When I run the following code, I get some output
:
use std::thread::Thread;
static DELAY: i64 = 1000;
fn main() {
Thread::spawn(move || {
println!("some output");
});
std::io::timer::sleep(std::time::duration::Duration::microseconds(DELAY));
}
But if I set DELAY
to 999, I get nothing. I think that 999 and 1000 are close enough not to cause such a difference, meaning there must be something else going on here. I've tried also with Duration::nanoseconds
(999_999 and 1_000_000), and I see the same behavior.
My platform is Linux and I can reproduce this behavior nearly all the time: using 999 results in some output
in way less than 1% of runs.
As a sidenote, I am aware that this approach is wrong.
The sleep
function sleeps in increments of 1 millisecond, and if the number of milliseconds is less than 1 it does not sleep at all.
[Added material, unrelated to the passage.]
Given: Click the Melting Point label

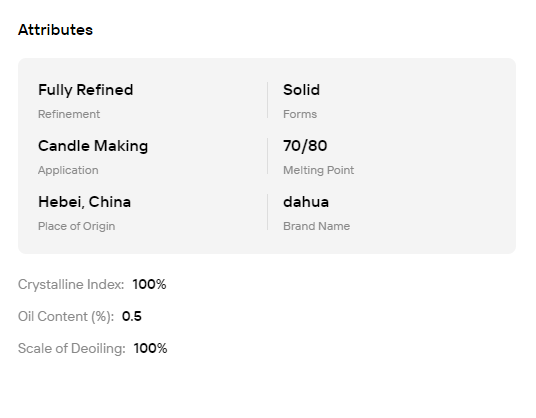Looking at the screenshot, I should 318,170.
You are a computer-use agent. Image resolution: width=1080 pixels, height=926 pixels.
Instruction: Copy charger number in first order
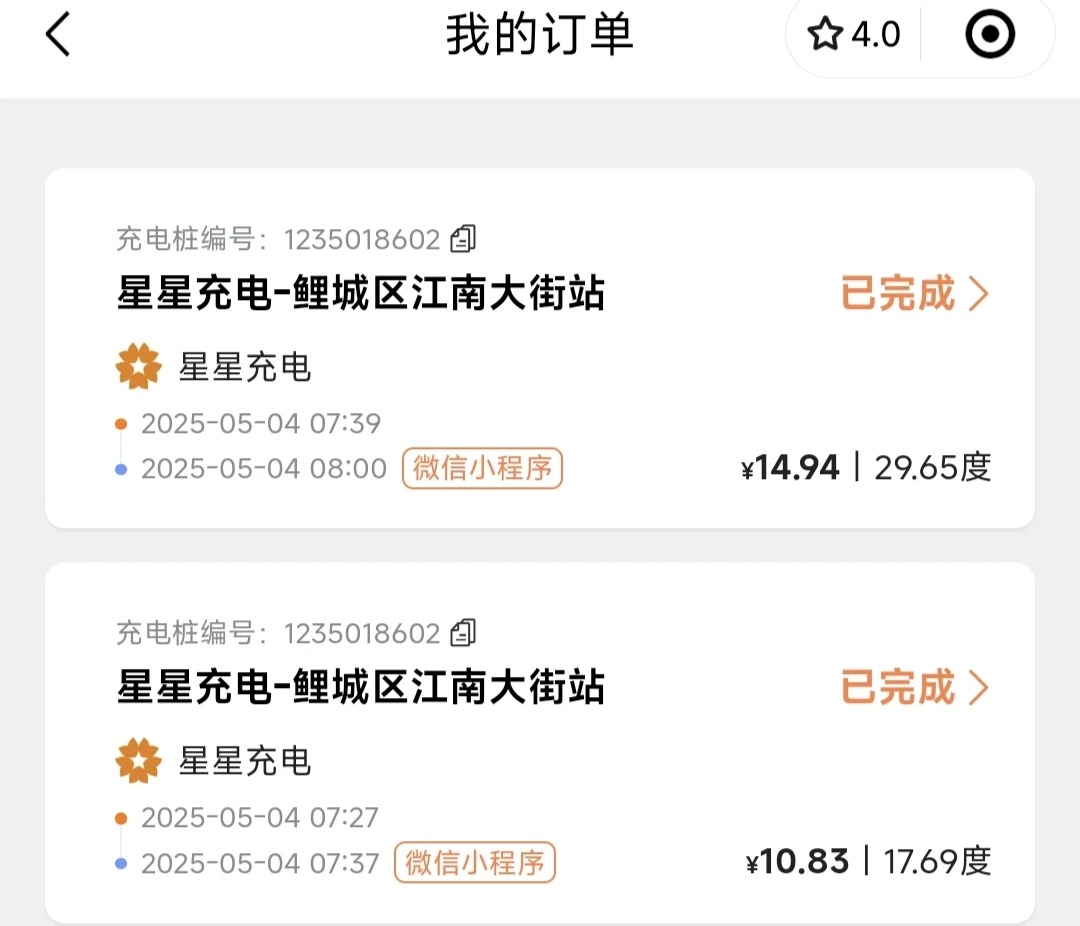pyautogui.click(x=463, y=239)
Here is the relevant excerpt from the code:
pub fn sleep(&mut self, duration: Duration) {
// Short-circuit the timer backend for 0 duration
let ms = in_ms_u64(duration);
if ms == 0 { return }
self.inner.sleep(ms);
}
In your code, 999 microseconds made it not sleep at all, and the main thread ended before the spawned thread could print its output. With 1000 microseconds, i.e. 1 millisecond, the main thread slept, giving the spawned thread a chance to run.